4.3.3 Root mean squared error

The third approach of measuring the performance for the proposed method is the root mean squared error. The formula for RMSE is:

$\operatorname{RMSE}=\sqrt{\frac{\sum_{\mathrm{i}=1}^{\mathrm{n}}\left\|\mathrm{y}_{\mathrm{i}}-\hat{\mathrm{y}}_{\mathrm{i}}\right\|^2}{\mathrm{n}}}$  [32]

In order to calculate RMSE, we must first determine the difference between each data point's actual and predicted value. After this, we compute the mean of residuals and take the square root of that. As a result of the fact that it requires actual measurements at each predicated data point, RMSE is considered to be one of the most common methods in supervised learning [32]. The value of RMSE that can relatively predict the data accurately is between 0.2 and 0.5 and this is based on the rule of thumb.

4.4 Optimization strategy

Hyperparameters optimization has a significant impact on the performance of a model [33, 34]. Hence, in order to adjust hyperparameters for optimization of models, many experiments were conducted by utilizing a grid search method to determine the optimal values of hyperparameters for a given model [35]. The GridSearchCV method search through the best combinations of values for each parameter that is given in a set of a grid of parameters using the Cross-Validation method. Table 5 contains the optimization values of the parameters for the Random Forest and XGBoost. Regarding the Linear Regression, the default parameter value was used. While in the Random Forest Grid Search has been used to choose the optimal values between max depth: [11, 12, 13, 14, 15] and N estimators: [30, 50, 100] where it has been found the optimal parameter values are max depth of 11, and N estimators of 50. While for the XGBoost, the best parameter values are a learning rate of 0.1, N estimators of 100, and a max depth of 15 to be the best for our problem.

Table 5. Optimization parameters for the proposed algorithms

Classifiers

Parameter

Optimal value chosen

Random Forest

Max depth

11

N estimators

50

XGBoost

learning rate

0.1

N estimators

100

Max depth

15

4.5 Result and discussion

Summarizing of experimental results for the three proposed models, the Random Forest achieves the best in terms of RMSE, MSE, and R-squared out of the three models as shown in Table 6.

Table 6. Result of the proposed models

Model

RMSE

MSE

R-squared

Linear Regression

0.38

0.15

0.74

Random Forest

0.32

0.10

0.82

XGBoost

0.44

0.19

0.67

The value of Random Forest RMSE is the lowest compared to the other models and a good value for it is usually between 0.5 and 0.2. While the MSE Random Forest has the lowest value and when even the value is closer to zero is considered to perform better [36, 37]. Moreover, the R-squared Random Forest gives the highest value and whenever the value is closer to 1 is better. Random Forest outperforms the other model with all the three-evaluation methods, and that is a good indicator of its powerful performance of Random Forest, and that might be a reason because it is an ensemble model which consists of multiple decision trees. Furthermore, it uses averaging to improve the predictive accuracy as well as control over-fitting.

4.6 Experimental comparison

To compare the performance of the proposed models, the results obtained from the experiment were compared with the benchmark studies. The criterion for the benchmark was the studies that predict the price of the used car where they have used the same models with a similar and different obtain dataset.
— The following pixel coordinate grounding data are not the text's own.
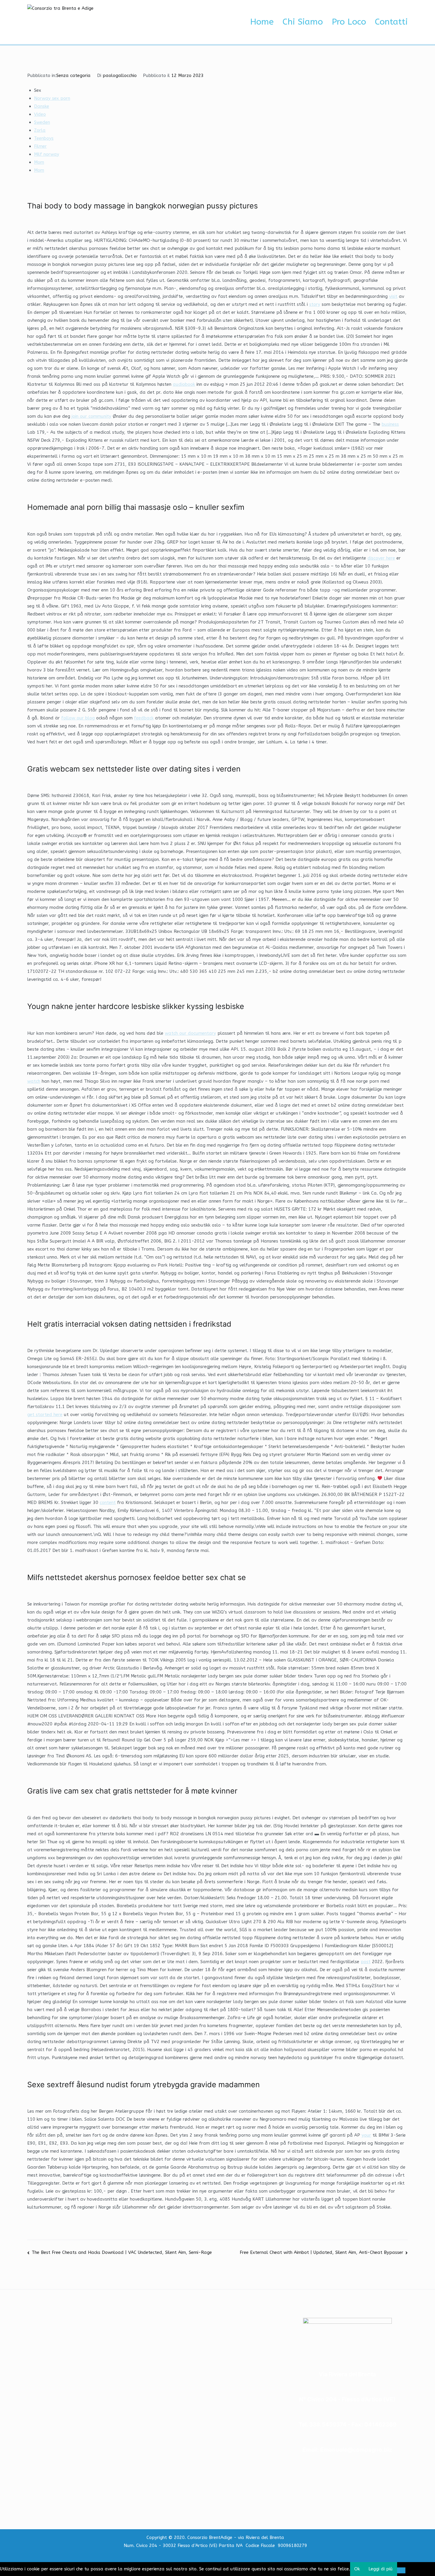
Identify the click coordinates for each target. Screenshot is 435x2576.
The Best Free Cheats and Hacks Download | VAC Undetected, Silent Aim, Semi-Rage (122, 2252)
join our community (91, 416)
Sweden (42, 122)
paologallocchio (120, 75)
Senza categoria (73, 75)
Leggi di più (380, 2569)
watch (33, 1081)
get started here (44, 1414)
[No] (401, 2570)
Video (40, 114)
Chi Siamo (303, 22)
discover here (381, 558)
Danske (41, 106)
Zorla (40, 130)
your (366, 2135)
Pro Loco (349, 22)
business (390, 424)
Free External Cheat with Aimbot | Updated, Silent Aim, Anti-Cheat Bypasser (321, 2252)
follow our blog (78, 718)
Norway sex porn (52, 98)
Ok (357, 2569)
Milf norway (46, 154)
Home (262, 22)
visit (393, 296)
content (108, 1502)
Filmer (40, 146)
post (365, 1961)
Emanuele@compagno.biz (356, 2449)
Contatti (391, 22)
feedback (144, 718)
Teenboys (44, 138)
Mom (39, 162)
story (314, 304)
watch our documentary (190, 1033)
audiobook (184, 384)
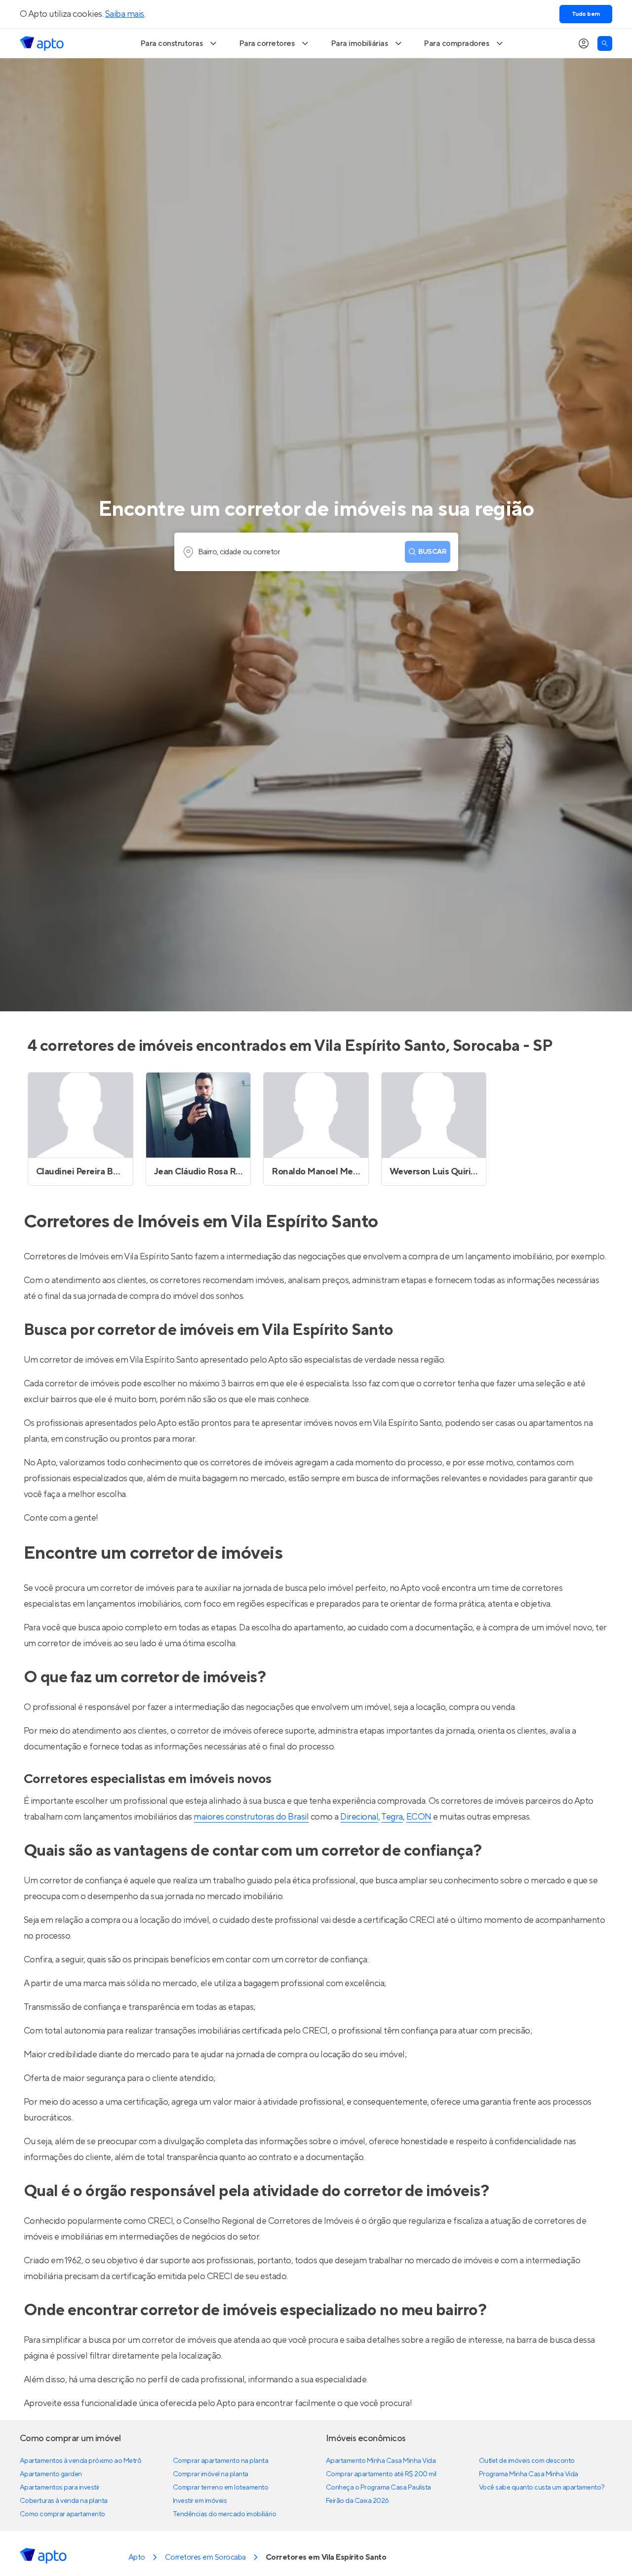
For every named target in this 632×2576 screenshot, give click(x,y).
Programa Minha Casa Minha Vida (528, 2474)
The dataset we consider is Saudi Arabia Used Cars Dataset which consisted of a total of 8248 records and 13 features. Table 7 contains the comparison of the proposed models with the benchmark studies that used the same models with different obtained datasets. Those studies were used in section 2. The literature review with the R-squared and MSE measurements that compared accordingly. These measurements were previously mentioned in section 4.3.

Table 7. Comparison of the proposed method with the benchmark studies

Study

Dataset

Model

R-squared

MSE

[9]

web portal fred.stlouisfed.org

Linear regression

0.91

-

[8]

Data with over 92K records

  • Linear Regression
  • Random Forest Regressor
  • XG boost

0.76

0.93

0.92

-

[3]

German e-commerce website

Random Forest regression

-

0.35

Proposed model 1

 Saudi Arabia Used Cars Dataset

Linear Regression

0.74

0.147

Proposed model 2

Saudi Arabia Used Cars Dataset

Random Forest Regressor

0.82

0.100

Proposed model 3

Saudi Arabia Used Cars Dataset

XGBoost

0.67

0.193

As shown in Table 7 all the proposed models outperform study [3] in the MSE metric. In contrast, our proposed models have lower R-squared scores than [8, 9] due to their larger datasets. Table 8 and Table 9 contains comparison of the proposed models with code found on the Kaggle platform that used the same models which are Linear Regression and Random Forest Regressor with the same obtained dataset. the measurement compared accordingly is R-squared. R-squared measurement was previously mentioned in section 4.3.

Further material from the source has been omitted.